Anti-Brexit activists march to parliament as MPs delay decision

Tens of thousands of pro-EU protesters from across Britain wielding banners, placards and flags converged on parliament Saturday, erupting in cheers as MPs forced the government to ask Brussels for another Brexit delay. Demonstrators rallied near Hyde Park in central London before marching to parliament to call for a second Brexit referendum, in the hope of overturning Britain's planned departure from the European Union.

Walking behind a pink banner proclaiming "together for the final say", they chanted: "What do we want? People's vote! When do we want it? Now."

"The first referendum was jumping on a train without a destination," said Douglas Hill, 35, from Oxford, south central England, with his Estonian wife and their baby daughter.

"Now that we have a destination, we need to have a second referendum." Another attendee, Theodor Howe, a 20-year-old student in Dundee, eastern Scotland, conceded another poll could be divisive but insisted it was still necessary. "People should have a say in what is going to happen," he told AFP. The mood was buoyant when news came through that MPs had voted to delay their decision on whether to accept the deal, although the prime minister vowed again he will not negotiate an extension beyond October 31.

The crowd broke into cheers and applause, with demonstrator Philip Dobson telling AFP: "That's really good, that's one step away from Brexit.

"It could be that the government falls, who knows?"

Thomas Lambert, a rare Brexit supporter wandering among the crowds, said he was "gutted" by the vote, adding: "Another delay is an abomination." Politicians including John McDonnell, the main opposition Labour Party's finance spokesman, and London Mayor Sadiq Khan, were due to address the crowds. Organisers from the People's Vote pressure group laid on 172 buses to bring demonstrators to the British capital, with the cost covered by supporters from sport, business and entertainment, it said.

Former prime ministers John Major, a Conservative, and Tony Blair, of Labour, feature in a film set to be broadcast to the crowds in Parliament Square.

"Whatever is the outcome, no deal or bad deal, it should not pass without the final say resting with the people," they said in a statement Friday.

Khan was among those leading the crowd as it snaked its way towards parliament, which was holding its first Saturday sitting since the 1982 Falklands War as the British prime minister tried to win MPs' backing.

The protesters unveiled an effigy depicting Johnson as a puppet operated by his chief advisor Dominic Cummings - a highly divisive figure who masterminded the successful 2016 campaign to leave the EU.

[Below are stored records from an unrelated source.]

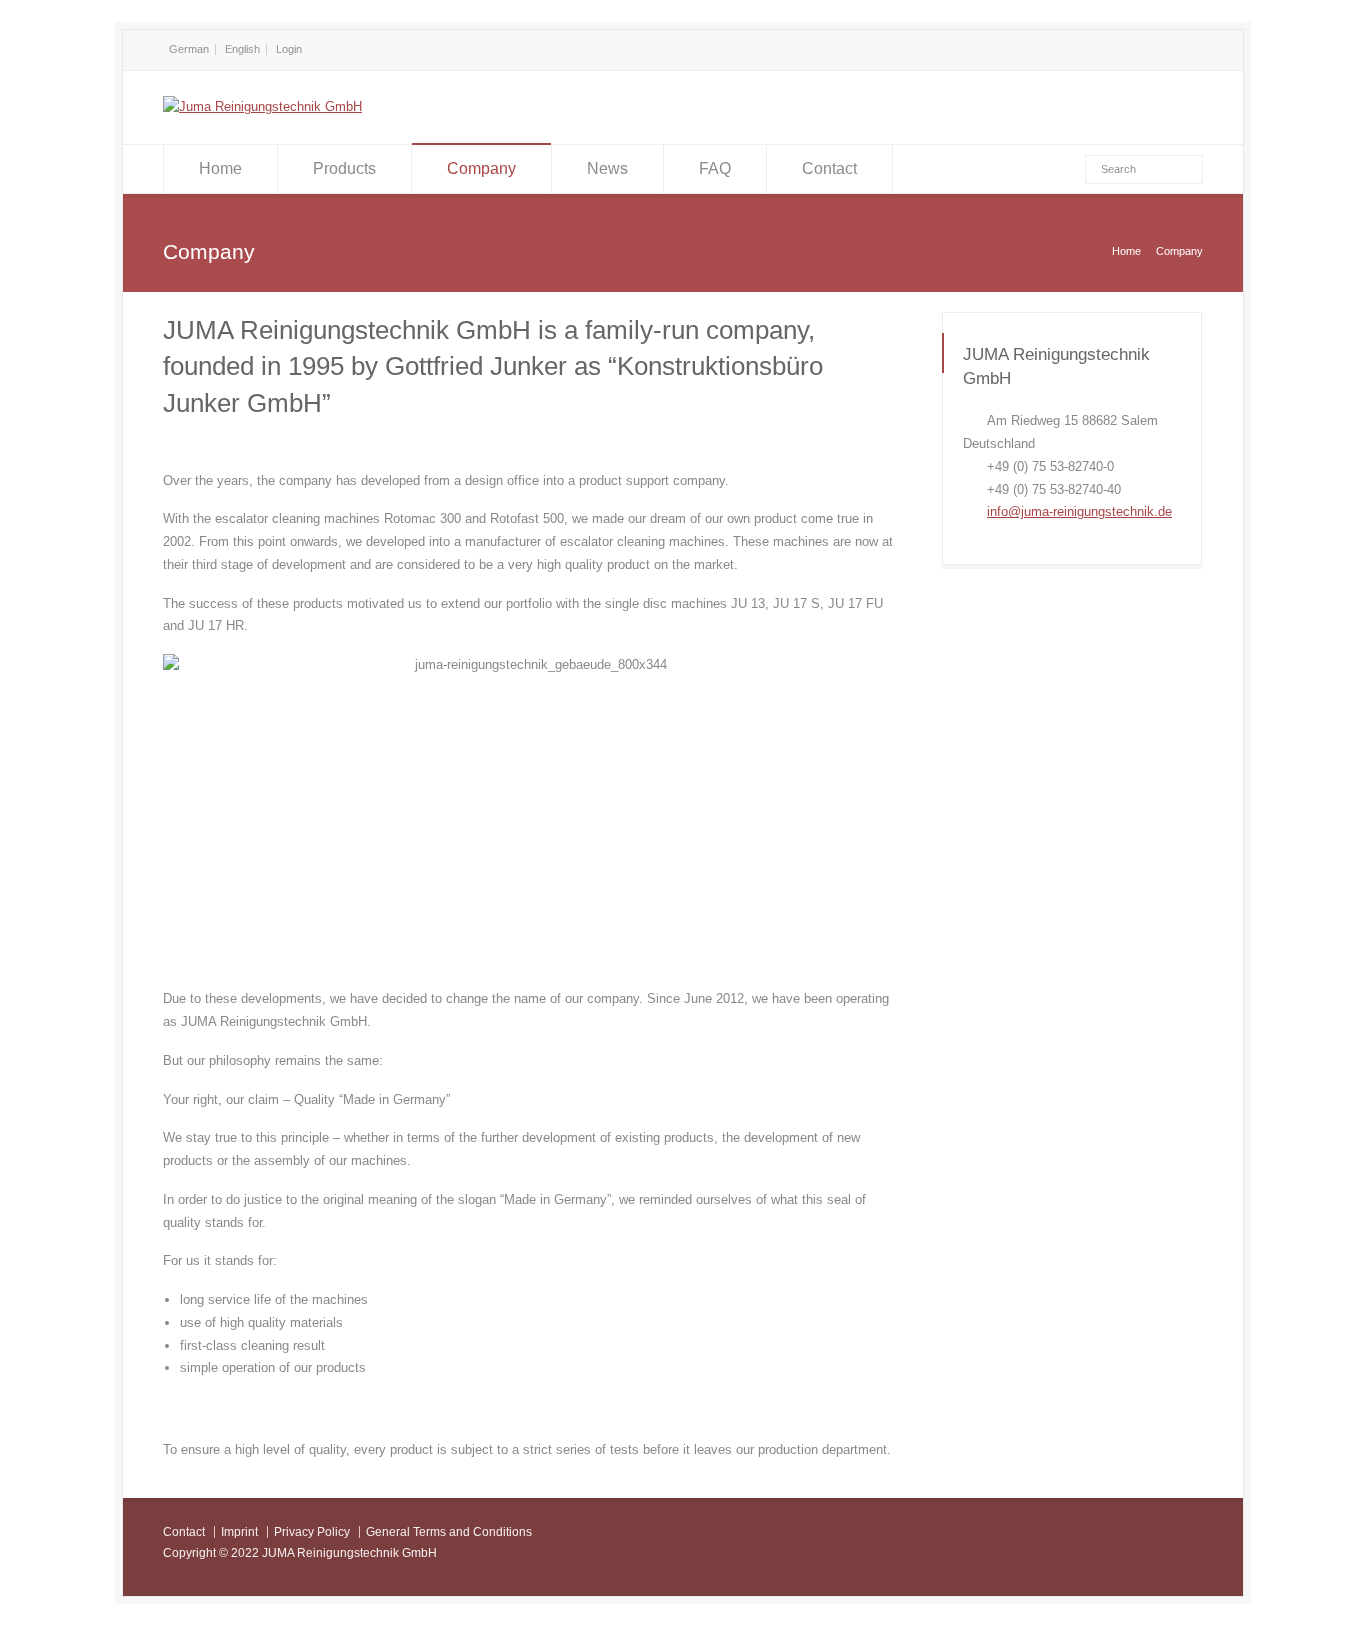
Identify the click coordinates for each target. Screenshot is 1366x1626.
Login (289, 49)
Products (344, 168)
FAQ (715, 168)
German (189, 49)
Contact (829, 168)
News (607, 168)
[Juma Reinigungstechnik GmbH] (262, 106)
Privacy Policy (312, 1532)
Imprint (239, 1532)
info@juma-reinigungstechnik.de (1079, 511)
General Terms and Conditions (449, 1532)
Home (220, 168)
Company (481, 168)
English (242, 49)
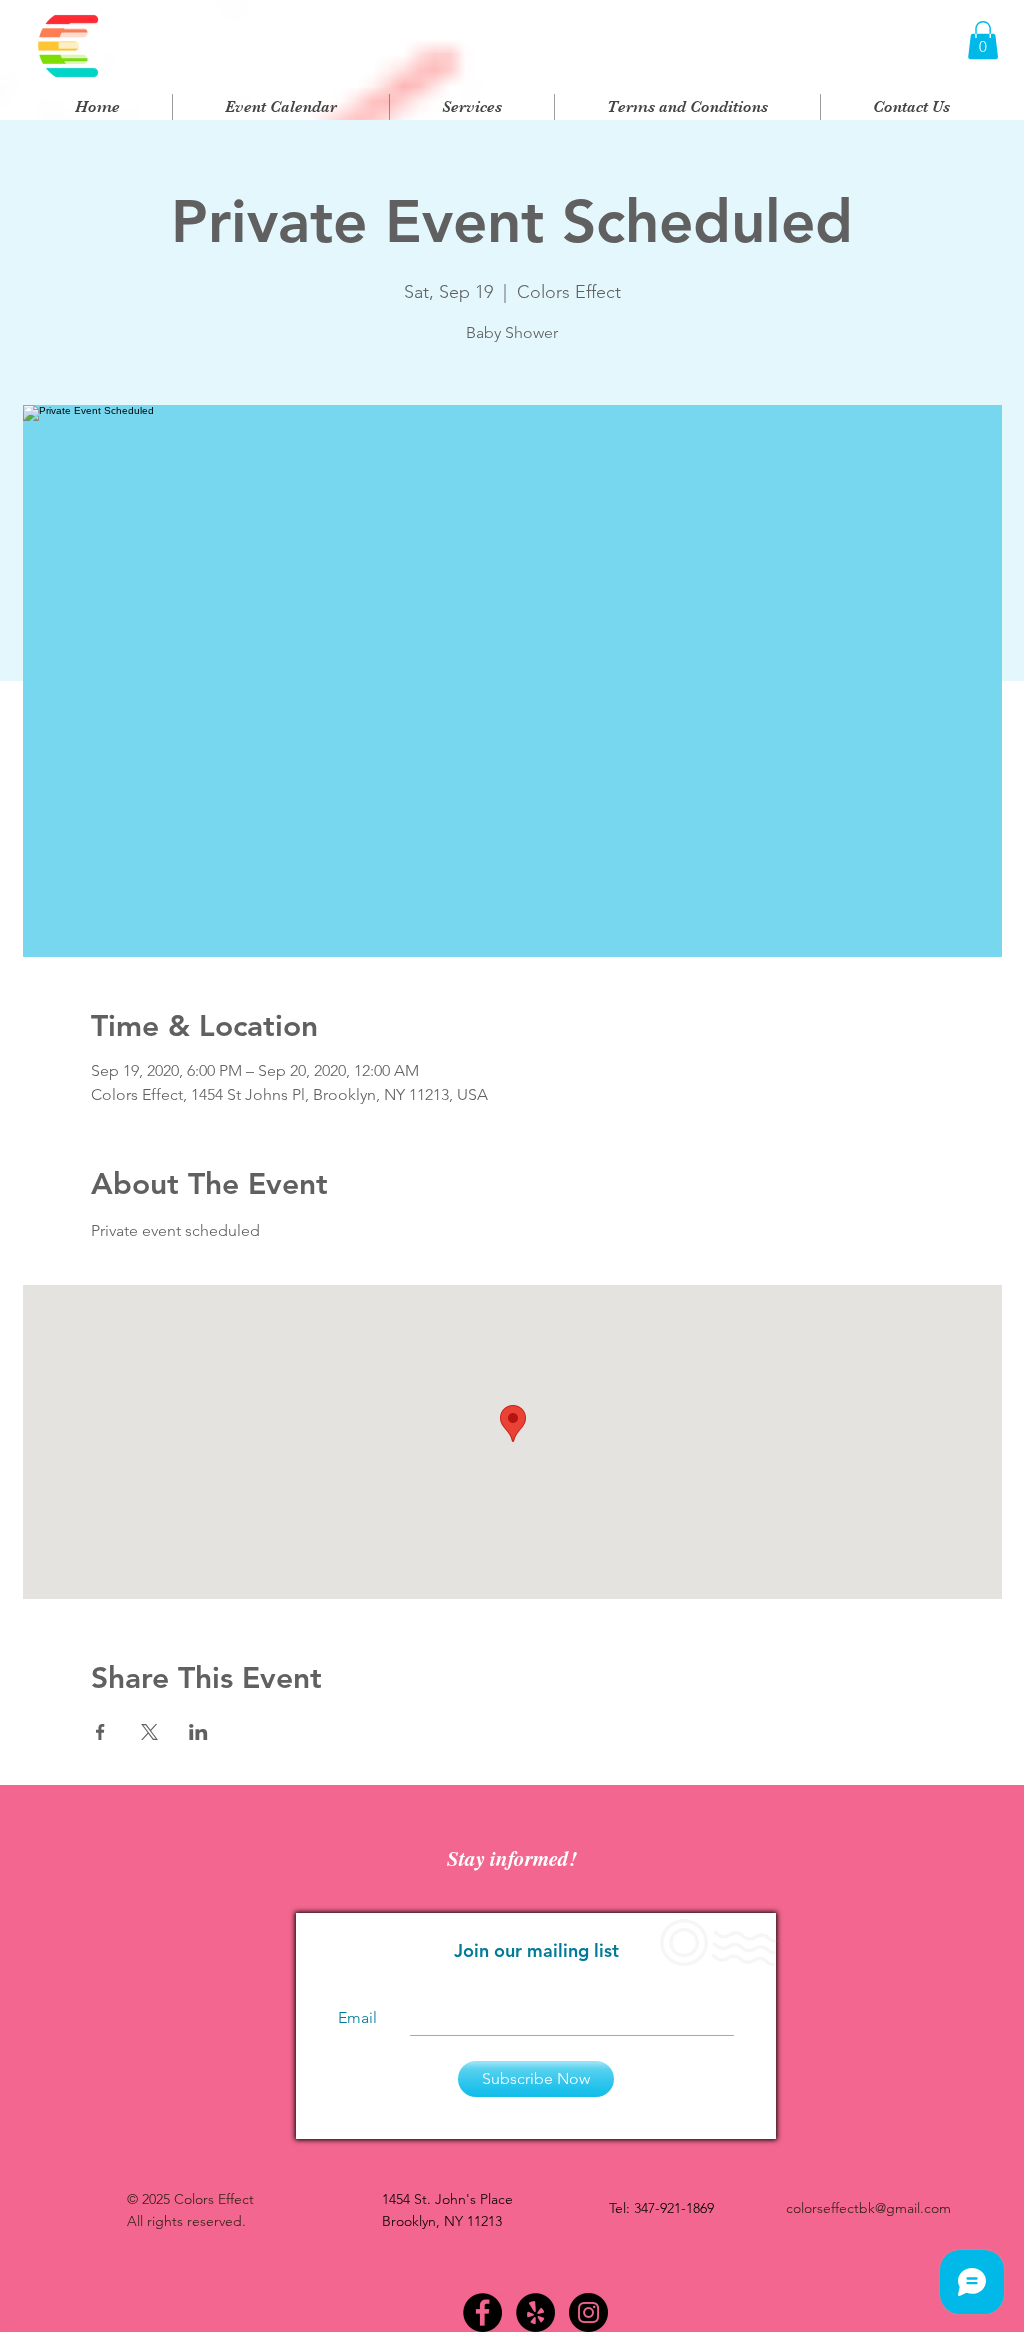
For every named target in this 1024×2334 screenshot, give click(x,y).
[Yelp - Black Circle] (535, 2312)
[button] (983, 40)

"It will be our last opportunity to have a final say," said Jane Golding, a lawyer working in Berlin. "Most British abroad didn't have a say in the last referendum, most Europeans here didn't have it either. That wrong needs to be righted. Let us vote!" A smaller counter-protest by Brexit supporters draped in the British flag was also staged in Westminster, with rival demonstrators verbally sparring with each other in the shadow in parliament.